How blockchain works

In essence, the technology in question produces a distributed, collective and shared database, protected by encryption, which collects permanently available and non-erasable information, through which it is always possible to reconstruct and track transactions. A real revolution for traceability on the label, which can give an account of the history of a product, the materials that make it up and the processes that have generated it, relying on to a blocked computer protocol, which prevents the deletion or tampering of data and promotes their verifiability, without a centralized authority.


The Italian way to Blockchain

The mechanism thus guarantees absolute transparency, having proved to be the best solution against any counterfeiting, first of all, in the agri-food sector, that known asthe phenomenon of Italian sounding. With this in mind, at the end of 2019 the Ministry of Economic Development launched a pilot project in partnership with IBM, called “The Blockchain for traceability of Made inItaly”. The experimentation concerns the textile supply chain, but will soon be extended to other sectors (including agri-food), ambing to become a paradigm for other EU countries.

Minister Roberto Patuanelli, in fact, assured that Italy is working “at European level within the European Blockchain Partnership in order to export the Italian model of protection of production chains throughemerging technologies”, cultivating the reasonable aspiration “that in this area our country can play a leading role at Community level”.

The need for an all-Italian route to Blockchain is also desired by Enrico Cereda, president and CEO of IBM Italia. “The opening up to competition of global markets – underlines the manager – puts the Made in Italy brand in the condition of having to ensure maximum transparency and traceability.

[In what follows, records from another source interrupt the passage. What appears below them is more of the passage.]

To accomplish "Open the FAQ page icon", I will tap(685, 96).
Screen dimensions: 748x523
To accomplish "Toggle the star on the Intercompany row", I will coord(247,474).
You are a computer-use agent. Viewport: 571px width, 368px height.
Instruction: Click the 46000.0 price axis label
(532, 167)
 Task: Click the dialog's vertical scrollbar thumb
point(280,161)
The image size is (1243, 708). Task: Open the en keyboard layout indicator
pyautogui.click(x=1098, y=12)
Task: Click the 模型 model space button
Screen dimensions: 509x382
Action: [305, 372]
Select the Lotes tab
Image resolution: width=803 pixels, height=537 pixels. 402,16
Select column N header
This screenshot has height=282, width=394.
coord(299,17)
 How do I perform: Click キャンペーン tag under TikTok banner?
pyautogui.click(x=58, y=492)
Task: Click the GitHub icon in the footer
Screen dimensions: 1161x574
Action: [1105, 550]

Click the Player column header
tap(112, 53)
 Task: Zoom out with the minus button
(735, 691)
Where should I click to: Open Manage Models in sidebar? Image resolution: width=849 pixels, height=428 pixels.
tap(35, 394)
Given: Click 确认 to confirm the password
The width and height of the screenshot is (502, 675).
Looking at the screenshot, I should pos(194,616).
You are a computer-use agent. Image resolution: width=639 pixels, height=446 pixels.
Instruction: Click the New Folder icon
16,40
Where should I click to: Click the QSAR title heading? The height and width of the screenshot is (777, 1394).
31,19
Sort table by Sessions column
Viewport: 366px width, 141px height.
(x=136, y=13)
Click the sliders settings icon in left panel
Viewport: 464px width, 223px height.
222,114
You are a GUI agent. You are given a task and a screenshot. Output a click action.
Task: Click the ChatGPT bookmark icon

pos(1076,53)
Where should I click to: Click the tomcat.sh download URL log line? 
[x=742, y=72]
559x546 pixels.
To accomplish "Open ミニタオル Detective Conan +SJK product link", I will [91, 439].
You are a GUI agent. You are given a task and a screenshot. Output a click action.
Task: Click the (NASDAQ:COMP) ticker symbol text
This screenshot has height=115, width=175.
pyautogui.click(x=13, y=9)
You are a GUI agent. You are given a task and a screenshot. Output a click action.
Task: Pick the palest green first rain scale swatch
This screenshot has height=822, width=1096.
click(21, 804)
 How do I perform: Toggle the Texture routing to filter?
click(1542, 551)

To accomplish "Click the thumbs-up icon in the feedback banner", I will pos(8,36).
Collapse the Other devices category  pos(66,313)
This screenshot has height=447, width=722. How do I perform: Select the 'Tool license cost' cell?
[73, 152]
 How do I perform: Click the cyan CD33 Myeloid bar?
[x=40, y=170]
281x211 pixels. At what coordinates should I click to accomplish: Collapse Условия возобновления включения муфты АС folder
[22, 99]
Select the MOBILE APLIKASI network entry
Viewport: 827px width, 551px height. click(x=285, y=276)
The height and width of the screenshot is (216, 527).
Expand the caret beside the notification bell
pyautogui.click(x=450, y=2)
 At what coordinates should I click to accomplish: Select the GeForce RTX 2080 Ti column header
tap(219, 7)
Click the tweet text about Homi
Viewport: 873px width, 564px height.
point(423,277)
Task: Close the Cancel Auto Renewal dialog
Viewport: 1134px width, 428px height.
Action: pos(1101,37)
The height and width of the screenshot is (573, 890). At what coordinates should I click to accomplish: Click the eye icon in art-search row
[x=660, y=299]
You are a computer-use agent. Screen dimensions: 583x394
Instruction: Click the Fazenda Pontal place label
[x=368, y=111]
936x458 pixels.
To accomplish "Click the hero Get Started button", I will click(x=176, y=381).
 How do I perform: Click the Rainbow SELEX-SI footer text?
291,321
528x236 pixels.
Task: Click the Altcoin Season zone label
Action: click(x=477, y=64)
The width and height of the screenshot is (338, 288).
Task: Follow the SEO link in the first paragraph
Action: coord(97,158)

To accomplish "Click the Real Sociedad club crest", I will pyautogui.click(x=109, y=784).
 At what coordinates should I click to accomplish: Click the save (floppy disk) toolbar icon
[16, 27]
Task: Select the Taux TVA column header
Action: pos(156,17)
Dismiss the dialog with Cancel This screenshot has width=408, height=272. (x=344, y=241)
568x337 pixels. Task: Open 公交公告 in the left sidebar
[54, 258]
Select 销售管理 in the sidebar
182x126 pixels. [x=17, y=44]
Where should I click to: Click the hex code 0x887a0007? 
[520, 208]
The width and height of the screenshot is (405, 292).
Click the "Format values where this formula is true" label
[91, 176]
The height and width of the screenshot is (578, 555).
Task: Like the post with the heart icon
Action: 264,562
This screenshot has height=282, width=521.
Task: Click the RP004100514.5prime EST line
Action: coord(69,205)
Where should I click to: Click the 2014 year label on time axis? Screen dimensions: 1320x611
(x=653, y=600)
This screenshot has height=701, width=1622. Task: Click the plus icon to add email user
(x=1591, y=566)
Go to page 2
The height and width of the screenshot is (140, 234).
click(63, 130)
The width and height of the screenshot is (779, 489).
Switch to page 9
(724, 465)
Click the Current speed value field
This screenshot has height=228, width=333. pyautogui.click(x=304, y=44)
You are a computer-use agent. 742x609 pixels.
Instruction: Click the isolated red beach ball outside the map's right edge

The use of Blockchain is the innovation that can allow our companies to guarantee their products, differentiating them in terms of quality and sustainability. This will allow consumers to choose with the utmost awareness, ensuring that companies have an important return in terms of trust.”


The Caffè San Domenico case

But in addition to big players and government, even small private companies are looking ahead, getting busy today. Like the Piedmontese Caffè San Domenico, one of the 25 most renowned roasters in Italy and Slow Food presidium, also by virtue of the use of Blockchain technology, which has made it the first completely transparent and traceable coffee supply chain. A goal that is difficult to achieve by traditional methods.

Thanks to Bockchain, the provenance and authenticity of the 12 producers of the Slow Food presidium (each bag of raw product is assigned an international code), through the use of a unique identifier on the package, which allows the consumer to discover the history and the long journey of coffee, from plantations to cups, passing through the San Domenico roasting.